李玉琪含笑说道;“回王爷,卑职是大贝勒的人,奉大贝勒之命而来。”
鲍天一怔,要说话,旋即他又把嘴闭了起来。
荣亲王玉珠脸色陡然一变,但是刹时间就恢复了平静,望着李玉琪道:“这我倒没想到,泰齐要你进我的书房去干什么?”
李玉琪道:“回王爷,这个卑职不大清楚,大贝勒的意思大概是让卑职偷东西。”
荣亲王玉珠淡然一笑道:“恐怕你不知道,书有未曾为我读,事无不可对人言,我是个赋闲亲王,挂个虚名,身边没有一点机密。”

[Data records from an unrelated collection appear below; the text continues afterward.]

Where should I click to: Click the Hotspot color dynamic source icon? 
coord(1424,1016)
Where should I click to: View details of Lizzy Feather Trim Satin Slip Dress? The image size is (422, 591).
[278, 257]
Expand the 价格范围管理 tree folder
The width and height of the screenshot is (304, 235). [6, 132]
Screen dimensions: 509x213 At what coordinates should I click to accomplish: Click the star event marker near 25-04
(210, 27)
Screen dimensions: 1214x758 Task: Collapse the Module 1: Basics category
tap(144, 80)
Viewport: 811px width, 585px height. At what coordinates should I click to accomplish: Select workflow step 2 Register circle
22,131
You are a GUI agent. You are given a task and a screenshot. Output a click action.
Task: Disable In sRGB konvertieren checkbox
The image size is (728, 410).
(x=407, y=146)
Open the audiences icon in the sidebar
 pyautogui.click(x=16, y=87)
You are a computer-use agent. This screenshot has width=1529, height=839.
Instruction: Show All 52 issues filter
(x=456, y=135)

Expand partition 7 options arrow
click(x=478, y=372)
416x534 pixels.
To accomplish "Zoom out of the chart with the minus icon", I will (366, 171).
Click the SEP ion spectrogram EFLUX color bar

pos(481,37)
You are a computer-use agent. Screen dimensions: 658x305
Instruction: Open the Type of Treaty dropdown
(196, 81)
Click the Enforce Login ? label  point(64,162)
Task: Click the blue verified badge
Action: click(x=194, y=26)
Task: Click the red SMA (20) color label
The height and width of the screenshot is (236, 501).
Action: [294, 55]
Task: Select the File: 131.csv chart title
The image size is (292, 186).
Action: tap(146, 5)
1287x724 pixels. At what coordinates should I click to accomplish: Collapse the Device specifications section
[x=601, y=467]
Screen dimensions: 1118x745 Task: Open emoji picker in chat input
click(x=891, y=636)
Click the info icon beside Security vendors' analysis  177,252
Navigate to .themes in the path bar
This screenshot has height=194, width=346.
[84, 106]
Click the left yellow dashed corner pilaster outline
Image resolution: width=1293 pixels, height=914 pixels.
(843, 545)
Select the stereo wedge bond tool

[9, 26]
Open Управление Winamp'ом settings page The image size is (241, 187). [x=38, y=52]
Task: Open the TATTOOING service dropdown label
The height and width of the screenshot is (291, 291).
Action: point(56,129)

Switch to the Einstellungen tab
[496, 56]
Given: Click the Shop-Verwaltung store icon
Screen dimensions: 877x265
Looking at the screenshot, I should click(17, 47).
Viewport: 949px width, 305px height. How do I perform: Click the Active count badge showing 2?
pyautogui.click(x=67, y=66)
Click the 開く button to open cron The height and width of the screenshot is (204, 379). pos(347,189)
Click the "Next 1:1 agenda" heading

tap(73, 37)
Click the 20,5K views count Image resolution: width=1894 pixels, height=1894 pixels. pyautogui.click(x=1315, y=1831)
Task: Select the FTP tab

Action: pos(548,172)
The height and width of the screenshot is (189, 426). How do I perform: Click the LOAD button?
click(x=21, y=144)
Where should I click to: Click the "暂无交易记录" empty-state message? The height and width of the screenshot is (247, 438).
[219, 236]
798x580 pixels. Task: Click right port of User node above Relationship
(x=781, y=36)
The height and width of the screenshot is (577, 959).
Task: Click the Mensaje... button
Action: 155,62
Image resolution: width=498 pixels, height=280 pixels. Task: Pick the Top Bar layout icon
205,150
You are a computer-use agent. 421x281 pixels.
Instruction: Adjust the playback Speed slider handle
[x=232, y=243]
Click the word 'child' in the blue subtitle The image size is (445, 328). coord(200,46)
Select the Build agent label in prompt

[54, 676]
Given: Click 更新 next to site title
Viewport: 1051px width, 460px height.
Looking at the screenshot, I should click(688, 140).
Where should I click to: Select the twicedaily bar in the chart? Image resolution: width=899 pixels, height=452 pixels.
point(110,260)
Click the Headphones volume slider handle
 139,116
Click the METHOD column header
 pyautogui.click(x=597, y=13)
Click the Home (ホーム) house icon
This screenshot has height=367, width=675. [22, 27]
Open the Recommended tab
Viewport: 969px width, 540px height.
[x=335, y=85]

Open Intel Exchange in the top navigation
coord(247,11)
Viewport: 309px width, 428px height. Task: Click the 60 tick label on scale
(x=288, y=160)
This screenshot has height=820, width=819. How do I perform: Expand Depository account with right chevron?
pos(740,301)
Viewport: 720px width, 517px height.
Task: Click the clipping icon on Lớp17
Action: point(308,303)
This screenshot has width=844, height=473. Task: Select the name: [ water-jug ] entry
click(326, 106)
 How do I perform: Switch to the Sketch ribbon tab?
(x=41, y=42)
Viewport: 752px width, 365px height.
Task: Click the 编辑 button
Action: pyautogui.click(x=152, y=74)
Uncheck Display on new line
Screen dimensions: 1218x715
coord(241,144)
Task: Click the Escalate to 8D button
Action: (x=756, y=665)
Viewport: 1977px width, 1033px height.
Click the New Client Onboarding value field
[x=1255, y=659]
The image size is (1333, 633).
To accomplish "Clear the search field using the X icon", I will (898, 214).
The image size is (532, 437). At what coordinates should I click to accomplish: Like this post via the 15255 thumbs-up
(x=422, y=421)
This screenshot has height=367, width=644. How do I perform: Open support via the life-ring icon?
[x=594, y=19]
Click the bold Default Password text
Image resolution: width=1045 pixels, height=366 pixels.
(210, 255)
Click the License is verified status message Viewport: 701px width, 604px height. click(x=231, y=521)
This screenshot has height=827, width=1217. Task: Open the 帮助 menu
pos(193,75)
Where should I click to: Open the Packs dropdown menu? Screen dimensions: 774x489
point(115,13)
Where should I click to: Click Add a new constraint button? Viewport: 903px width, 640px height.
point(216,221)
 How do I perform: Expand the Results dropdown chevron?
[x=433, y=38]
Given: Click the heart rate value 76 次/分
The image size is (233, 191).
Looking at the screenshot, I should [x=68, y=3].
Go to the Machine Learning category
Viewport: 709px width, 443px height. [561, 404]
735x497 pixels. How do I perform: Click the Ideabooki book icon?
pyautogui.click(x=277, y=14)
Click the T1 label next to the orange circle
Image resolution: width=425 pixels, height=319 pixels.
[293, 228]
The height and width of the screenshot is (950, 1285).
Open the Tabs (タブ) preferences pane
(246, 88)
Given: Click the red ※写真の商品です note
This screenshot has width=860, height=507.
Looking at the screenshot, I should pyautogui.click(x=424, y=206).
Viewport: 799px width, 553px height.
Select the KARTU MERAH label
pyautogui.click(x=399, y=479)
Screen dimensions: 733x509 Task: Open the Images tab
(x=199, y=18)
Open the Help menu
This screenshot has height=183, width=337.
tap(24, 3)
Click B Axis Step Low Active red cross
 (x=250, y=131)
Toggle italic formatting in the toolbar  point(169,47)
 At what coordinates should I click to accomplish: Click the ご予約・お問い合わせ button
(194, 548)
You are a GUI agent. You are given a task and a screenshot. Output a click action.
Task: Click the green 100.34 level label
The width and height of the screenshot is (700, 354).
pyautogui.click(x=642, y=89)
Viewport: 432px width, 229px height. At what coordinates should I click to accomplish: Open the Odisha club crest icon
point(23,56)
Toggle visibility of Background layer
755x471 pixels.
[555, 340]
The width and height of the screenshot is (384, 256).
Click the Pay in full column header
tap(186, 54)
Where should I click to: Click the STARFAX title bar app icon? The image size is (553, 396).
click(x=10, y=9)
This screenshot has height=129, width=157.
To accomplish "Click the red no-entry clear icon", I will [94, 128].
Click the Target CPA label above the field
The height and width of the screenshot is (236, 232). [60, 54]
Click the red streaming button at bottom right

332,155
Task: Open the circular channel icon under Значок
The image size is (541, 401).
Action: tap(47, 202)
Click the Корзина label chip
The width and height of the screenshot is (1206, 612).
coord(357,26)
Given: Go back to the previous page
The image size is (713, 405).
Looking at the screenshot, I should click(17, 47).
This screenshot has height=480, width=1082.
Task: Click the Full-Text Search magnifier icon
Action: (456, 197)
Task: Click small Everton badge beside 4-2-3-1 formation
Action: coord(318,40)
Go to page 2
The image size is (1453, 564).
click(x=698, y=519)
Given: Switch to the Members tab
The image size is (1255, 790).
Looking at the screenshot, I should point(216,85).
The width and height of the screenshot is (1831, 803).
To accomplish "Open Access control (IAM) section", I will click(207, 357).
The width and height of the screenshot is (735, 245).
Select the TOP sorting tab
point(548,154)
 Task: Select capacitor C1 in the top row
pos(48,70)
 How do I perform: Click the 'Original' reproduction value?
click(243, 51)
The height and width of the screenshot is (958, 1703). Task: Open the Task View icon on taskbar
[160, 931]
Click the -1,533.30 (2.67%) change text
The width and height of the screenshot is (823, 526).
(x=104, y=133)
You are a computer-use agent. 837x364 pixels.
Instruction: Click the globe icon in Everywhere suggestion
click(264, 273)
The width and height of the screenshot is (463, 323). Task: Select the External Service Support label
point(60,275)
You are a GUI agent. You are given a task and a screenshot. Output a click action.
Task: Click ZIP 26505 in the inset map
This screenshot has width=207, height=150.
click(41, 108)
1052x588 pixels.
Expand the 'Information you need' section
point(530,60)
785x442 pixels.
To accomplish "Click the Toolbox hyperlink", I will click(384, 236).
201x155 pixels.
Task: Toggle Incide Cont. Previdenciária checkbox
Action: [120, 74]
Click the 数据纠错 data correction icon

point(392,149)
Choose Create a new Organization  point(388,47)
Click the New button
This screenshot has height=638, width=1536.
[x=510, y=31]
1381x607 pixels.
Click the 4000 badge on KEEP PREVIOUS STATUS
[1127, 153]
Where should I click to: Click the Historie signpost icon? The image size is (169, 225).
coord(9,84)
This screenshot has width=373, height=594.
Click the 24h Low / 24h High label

李玉琪道:“那卑职就不明白大贝勒让卑职偷什么了。”荣亲王玉珠沉默未语,脸上也带点迟疑神色。鲍天微一哈腰道:“可要奴才把他送交……”
荣亲王玉珠两眼一睁,道:“鲍天,我待你不薄……”
鲍天一怔,道:“王爷这话……王爷待奴才恩厚……”
荣亲王玉珠道:“那你就不该这样对我,看在泰齐份上,我不追究,回屋收拾你自己的东西,去吧。”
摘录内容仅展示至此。